This 2019 article by NASA's Exoplanet Exploration Program talks about the exciting new ways the TESS spacecraft will be planet hunting in Earth's "celestial neighborhood". According to astronomer Lisa Kaltenegger, a member of the TESS science team, "Some studies indicate that there are many rocky planets in the habitable zone of cool stars, like the ones in our catalog. We're excited to see what worlds we'll find."

This engaging 2018 article by astrophysicist Ethan Siegel (published in Forbes Magazine) explores how the James Webb Space Telescope (JWST) and the TESS mission are expected to revolutionize the hunt for exoplanets that might harbor life. It explains how highly sensitive new technologies can be used to detect atmospheric data in Earth-like planets around M-class stars. Astronomers will look for strong chemical "indicators of life": water, methane, and molecular oxygen. Let's hope the JWST launches in 2021 as planned!

This news story, which broke in 2016, revealed the first atmospheric research on Earth-size planets within their star's habitable zone.
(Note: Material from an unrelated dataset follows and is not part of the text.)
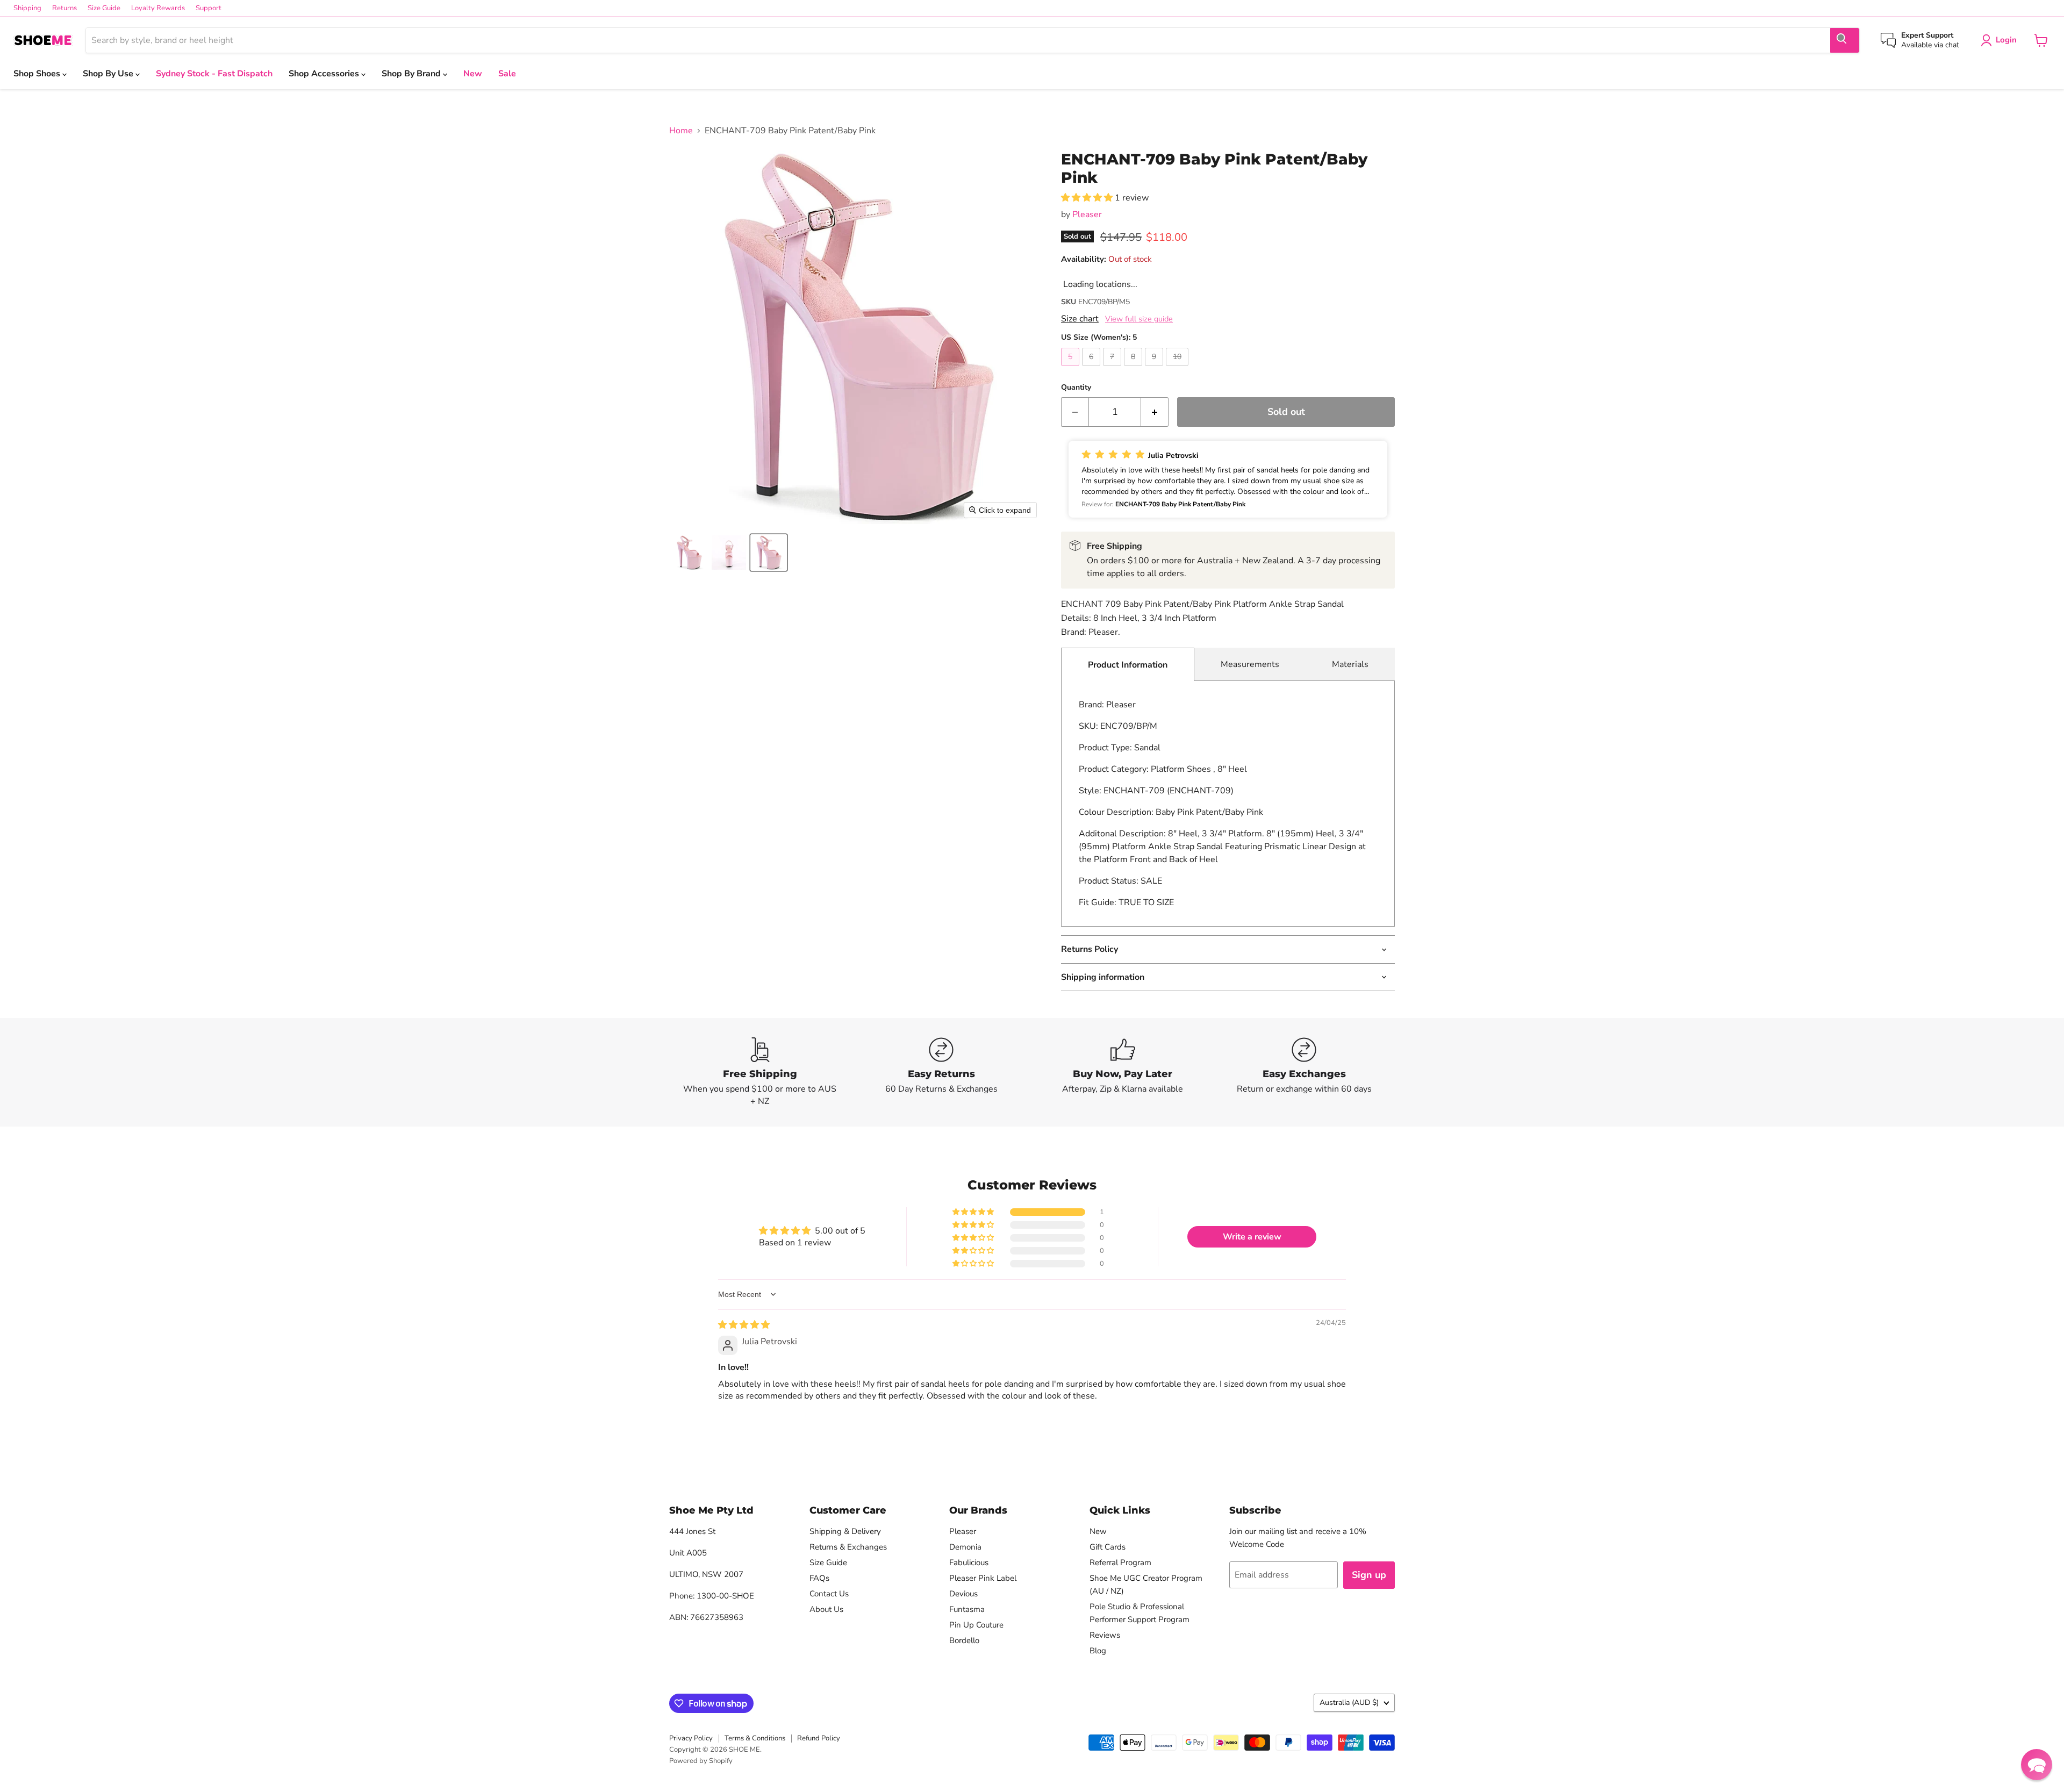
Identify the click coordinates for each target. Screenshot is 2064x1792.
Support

The exoplanets, Trappist-1b and Trappist-1C, are "unlikely to have puffy, hydrogen-dominated atmospheres..." This is newsworthy because the lack of a smothering hydrogen-helium envelope "increases the chances of habitability on these planets", according to Nikole Lewis of the STSci Institute. How did scientists figure this out? They used spectroscopy to decode the light and get clues about the atmospheric composition of both Trappist planets.
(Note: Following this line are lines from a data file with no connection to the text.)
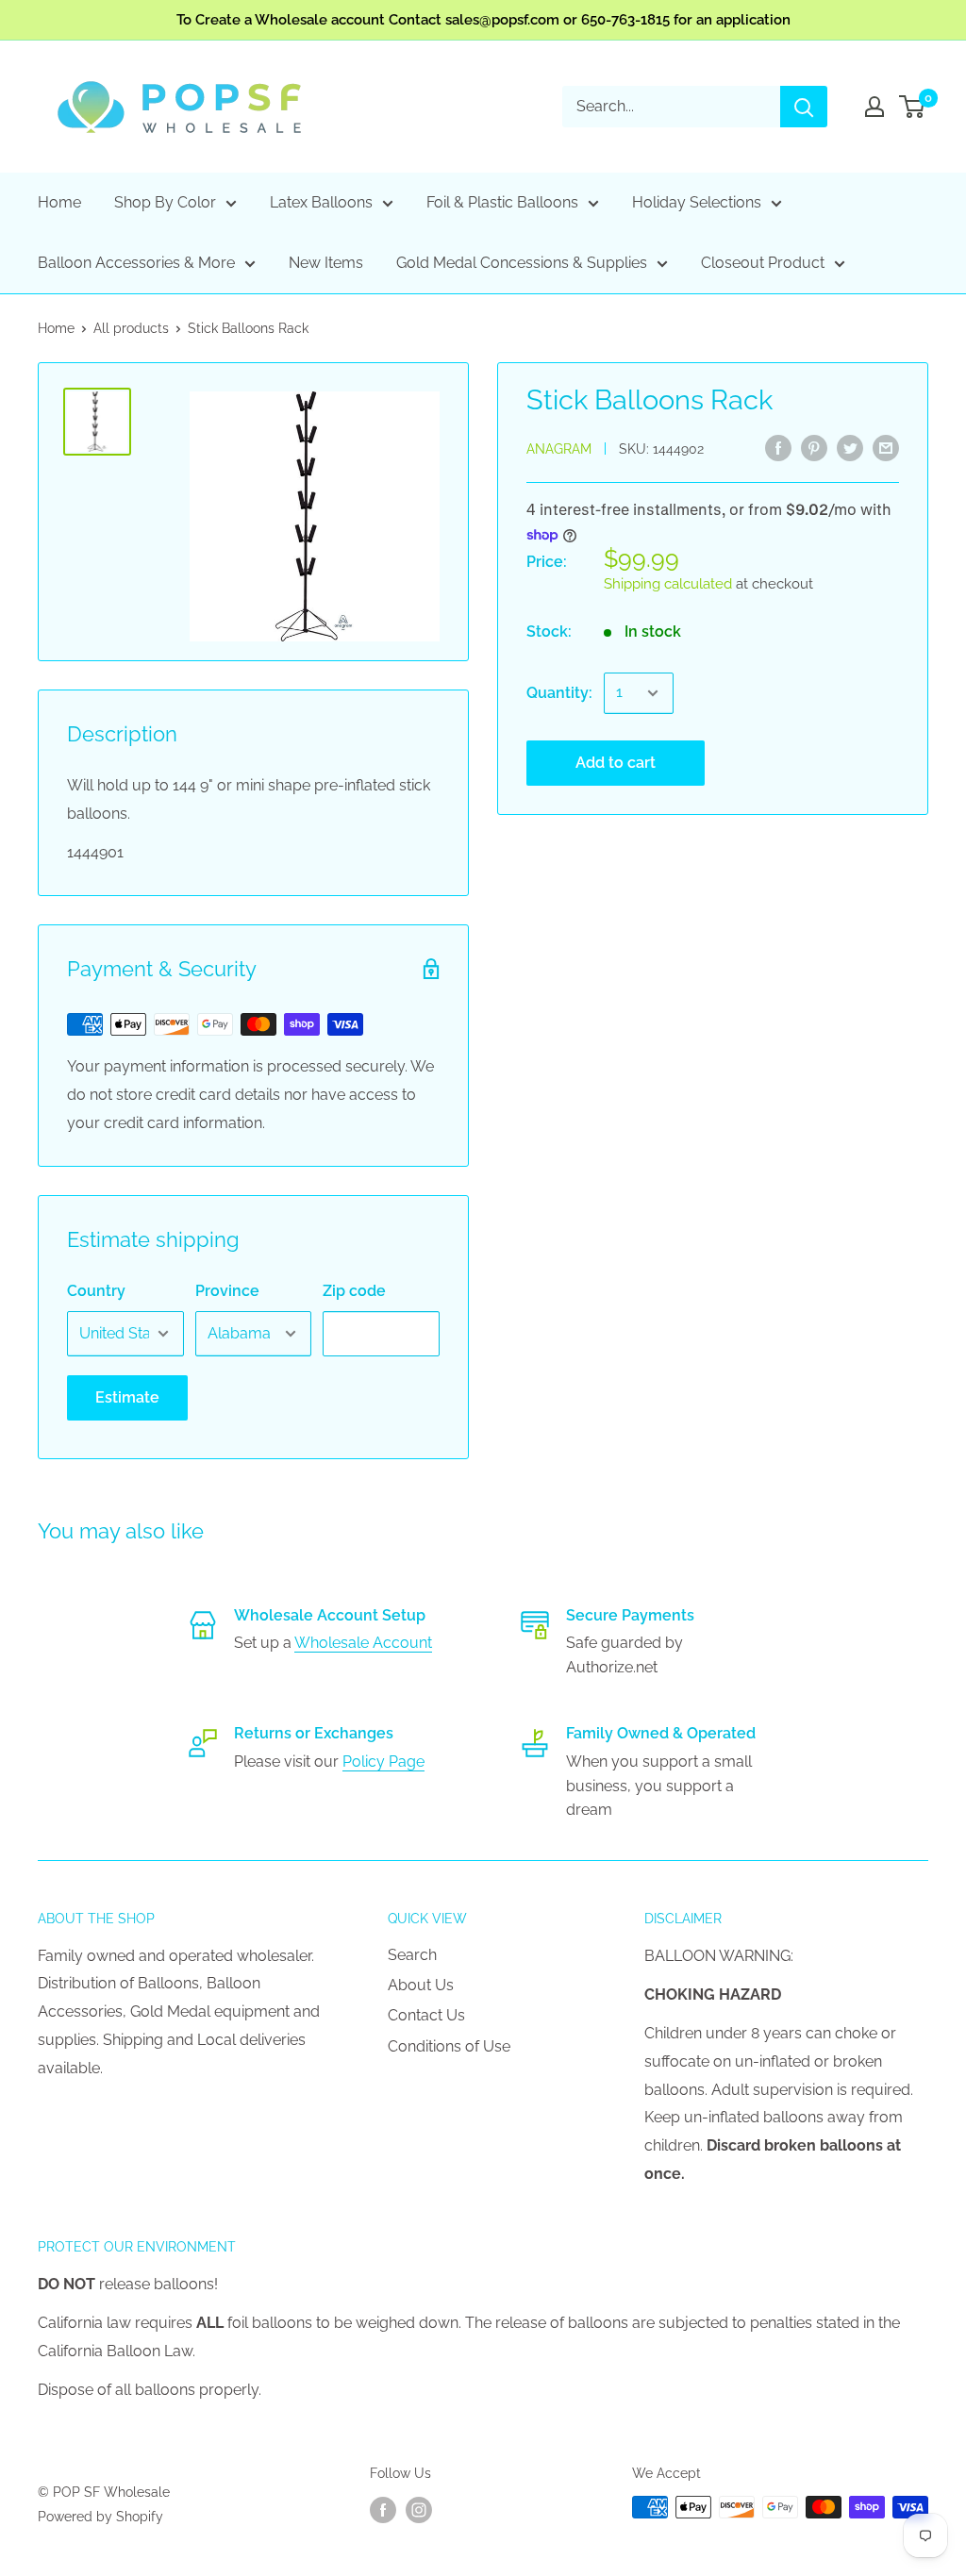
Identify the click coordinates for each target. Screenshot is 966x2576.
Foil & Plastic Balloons (502, 202)
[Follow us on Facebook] (383, 2509)
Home (59, 202)
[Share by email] (886, 447)
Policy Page (383, 1761)
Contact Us (426, 2015)
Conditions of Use (449, 2046)
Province (227, 1291)
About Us (421, 1985)
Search (412, 1955)
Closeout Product (762, 263)
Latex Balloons (321, 202)
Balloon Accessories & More (136, 263)
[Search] (803, 106)
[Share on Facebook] (778, 447)
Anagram (558, 449)
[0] (912, 106)
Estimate (127, 1397)
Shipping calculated (668, 583)
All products (131, 328)
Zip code (354, 1291)
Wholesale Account (363, 1643)
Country (96, 1291)
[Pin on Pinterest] (814, 447)
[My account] (874, 106)
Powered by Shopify (100, 2516)
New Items (326, 263)
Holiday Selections (696, 202)
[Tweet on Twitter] (850, 447)
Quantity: (559, 693)
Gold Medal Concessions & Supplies (521, 263)
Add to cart (615, 763)
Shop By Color (165, 202)
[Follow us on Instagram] (419, 2509)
If you want to find candidates for potentially habitable exoplanets, you need to think about size (smaller), type of planet (rocky, not gas giant), distance from host star (habitable zone), and composition of the atmosphere. This article, released on April 15, 2019, shares the news that the Transiting Exoplanet Survey Satellite (TESS) discovered its first Earth-size world, orbiting a K-type star 53 light years away. The new planet is most likely rocky, circles very close to its star, and completes one orbit in just under 8 days! But the planet isn't in what scientists consider a "habitable zone": its surface is likely extremely hot. Its discovery is newsworthy because it could lead to the first mass measurement of an Earth-sized planet.
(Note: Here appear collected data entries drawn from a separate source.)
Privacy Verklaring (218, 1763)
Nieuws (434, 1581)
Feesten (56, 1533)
This 2-minute video reveals the discovery in late June, 2019, of the smallest planet yet spotted by NASA's Transiting Exoplanet Survey Satellite (TESS). The planet's size is between that of Earth and Mars. It's too close to its star to support life, but its size is in the "just right" range we're looking for. Launched in 2018, the TESS mission is conducting a two-year all-sky survey, expected to reveal thousands of similar exoplanets around nearby bright stars in what is known as Earth's "solar neighborhood".